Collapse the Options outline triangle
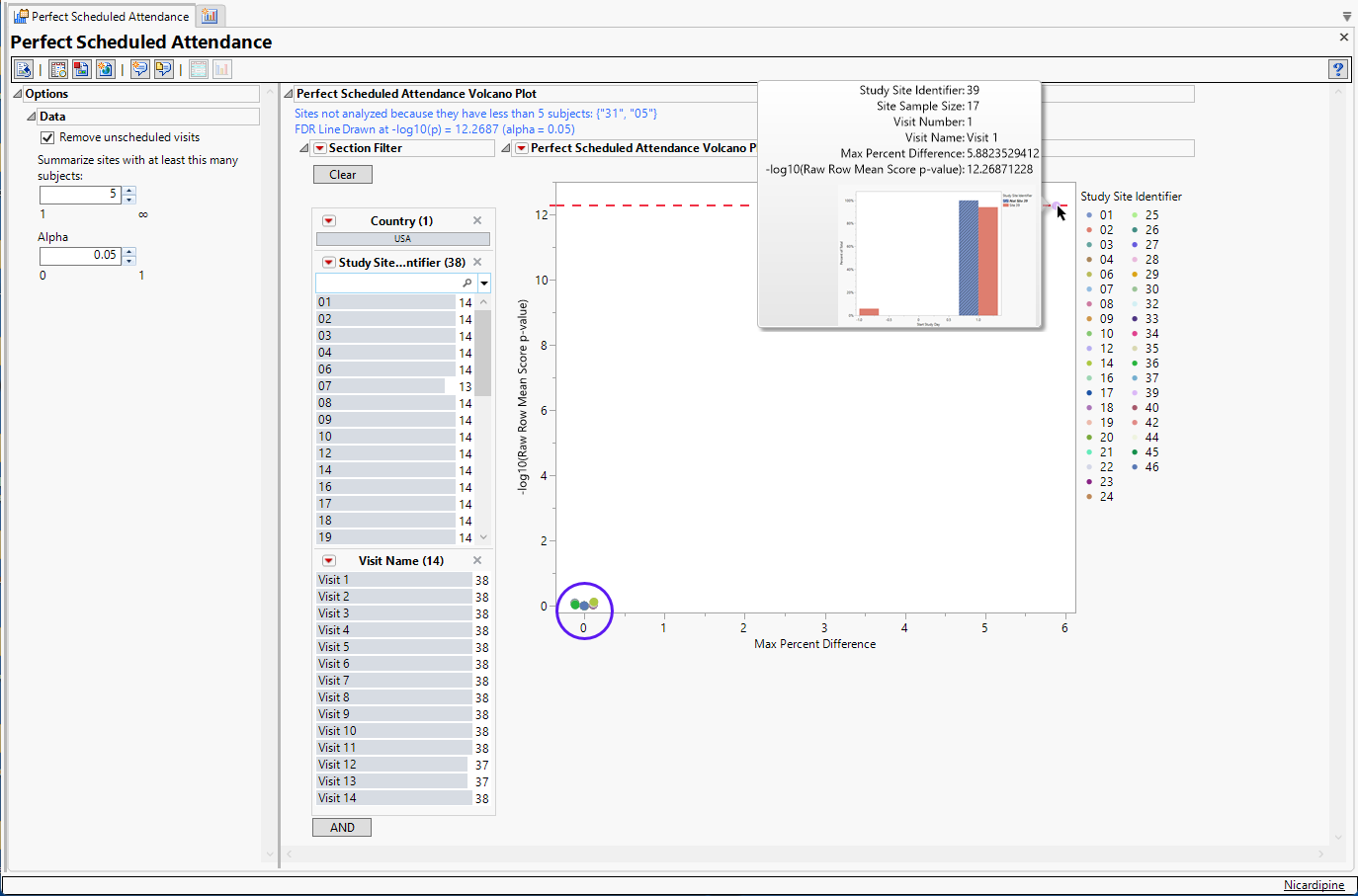Screen dimensions: 1358x896 click(x=18, y=94)
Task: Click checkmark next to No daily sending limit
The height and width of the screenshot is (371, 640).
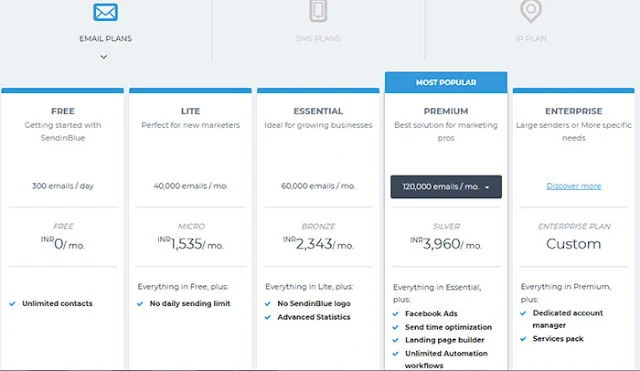Action: (140, 304)
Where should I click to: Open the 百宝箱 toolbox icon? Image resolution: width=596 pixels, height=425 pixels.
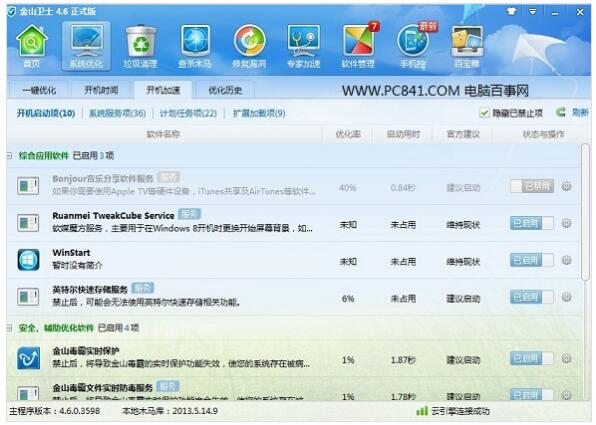click(467, 46)
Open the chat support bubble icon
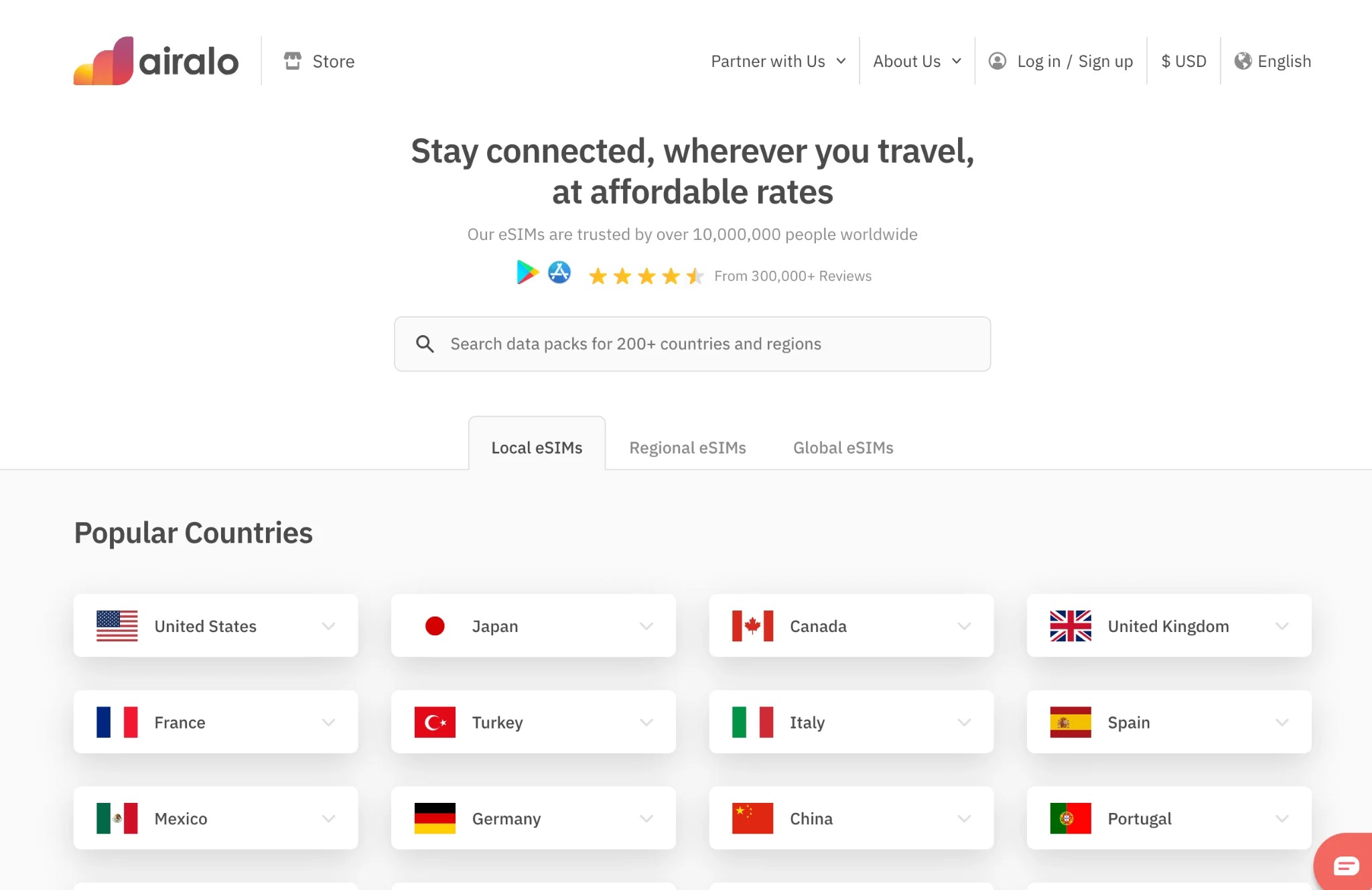1372x890 pixels. (x=1345, y=865)

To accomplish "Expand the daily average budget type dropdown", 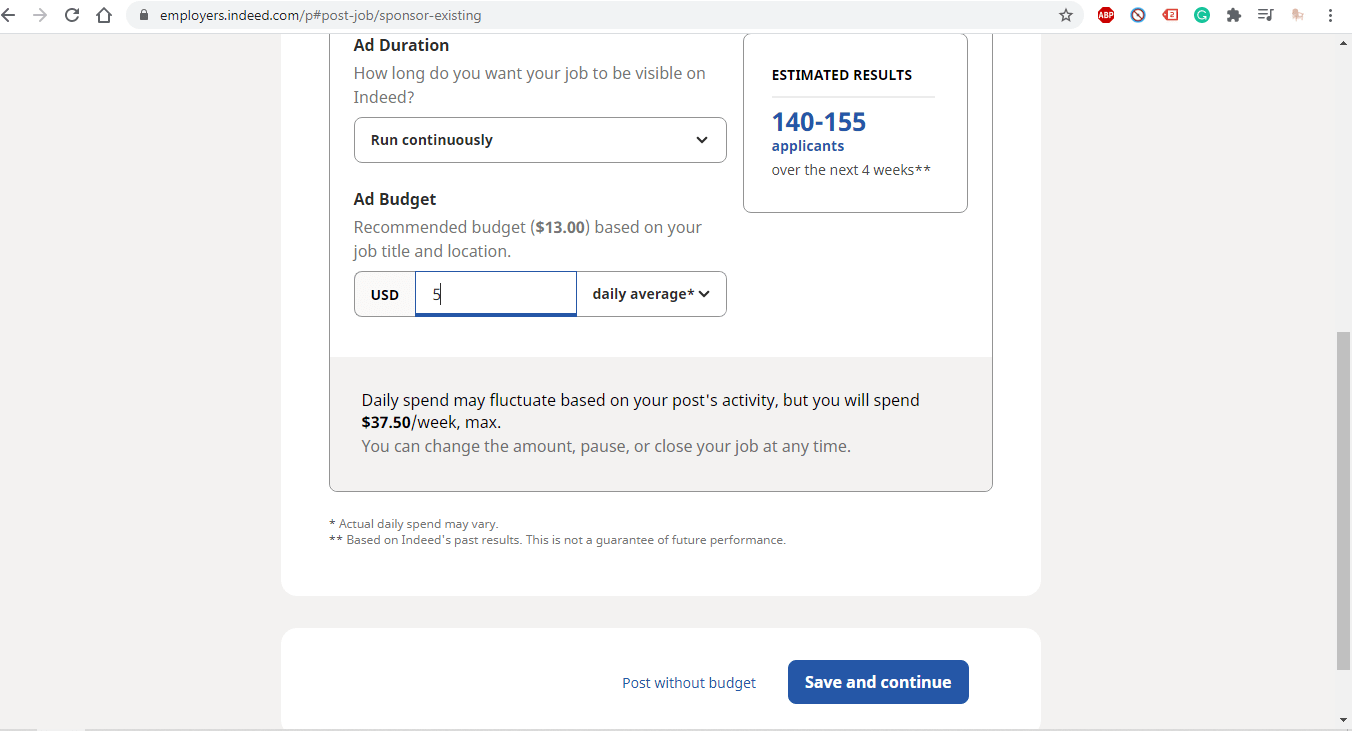I will click(651, 293).
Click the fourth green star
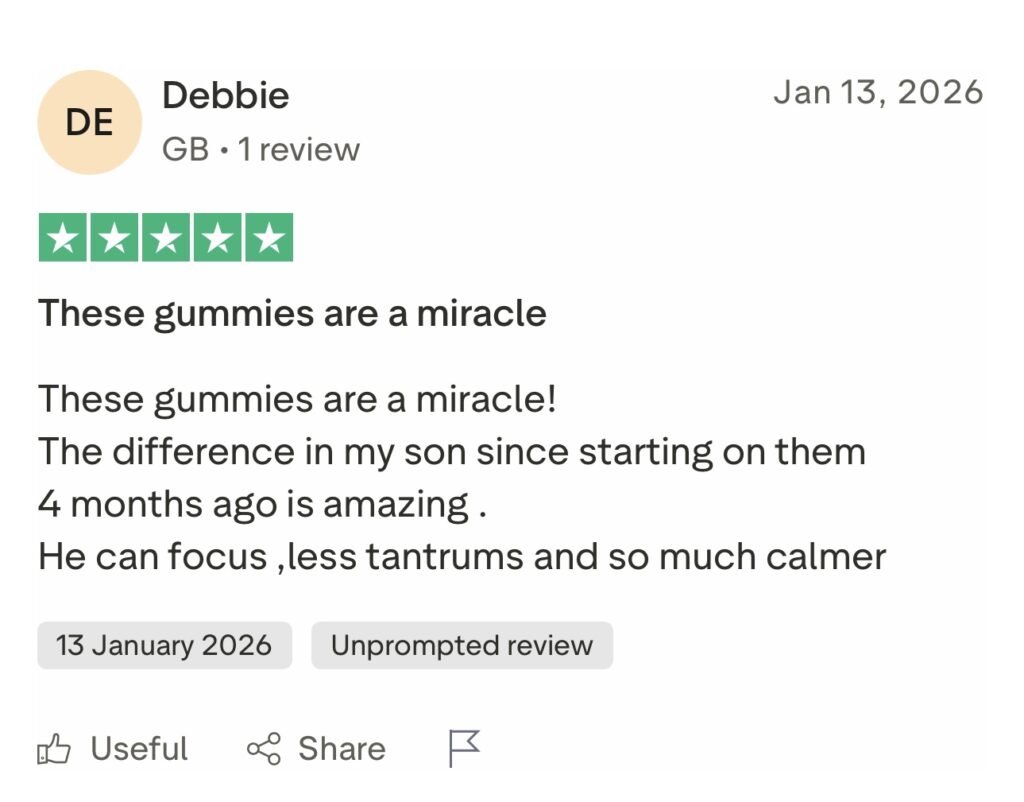 coord(217,238)
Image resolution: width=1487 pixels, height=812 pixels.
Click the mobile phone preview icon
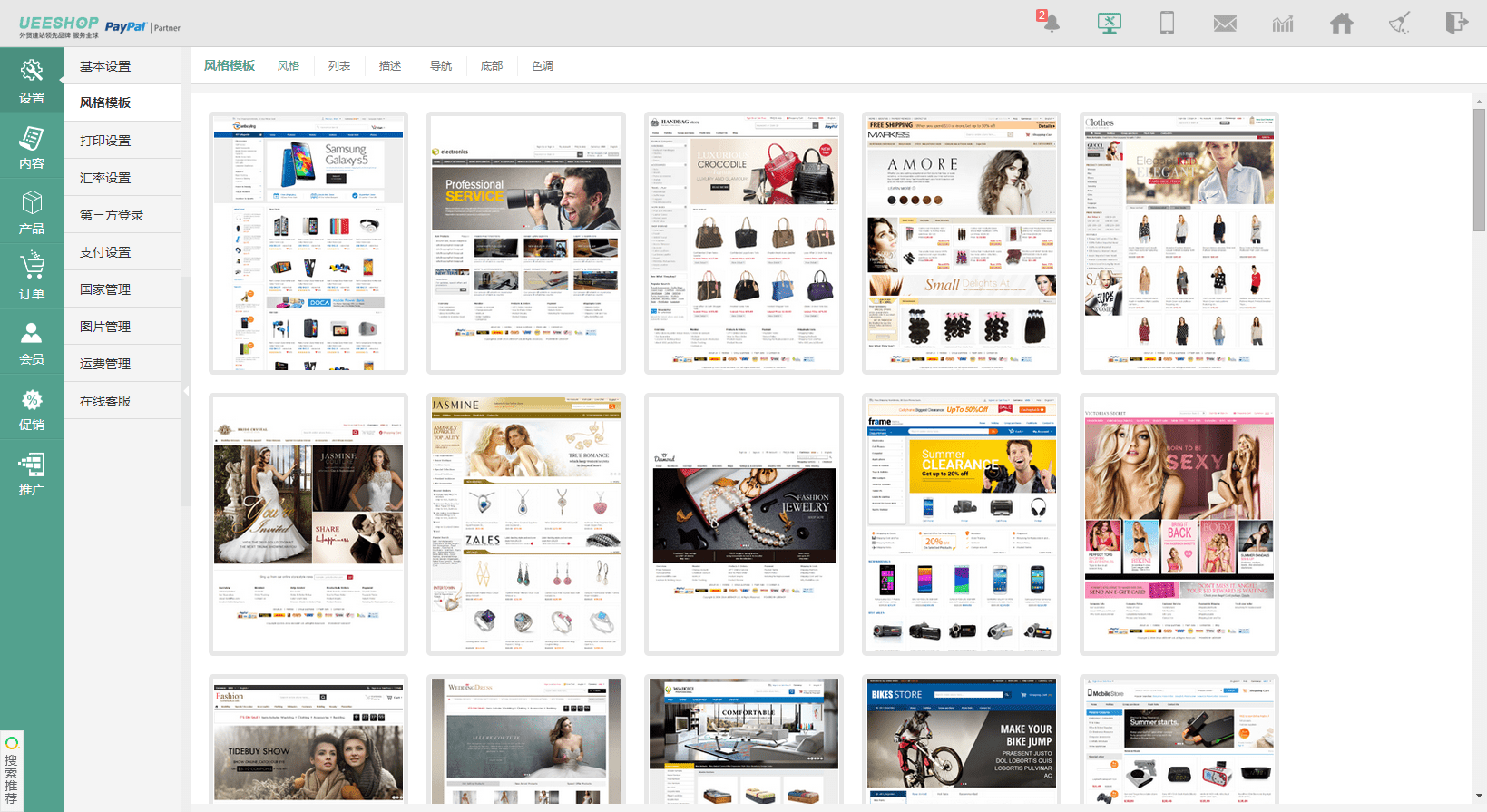1167,24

---*---

## [What this task involves]
Word for word, restate only the lines from the one bearing "Click the fourth green star" through the final line of the listing, inclusive, with no pictures.

## [Result of this task]
Click the fourth green star
 coord(217,238)
Image resolution: width=1487 pixels, height=812 pixels.
Click the mobile phone preview icon
1167,24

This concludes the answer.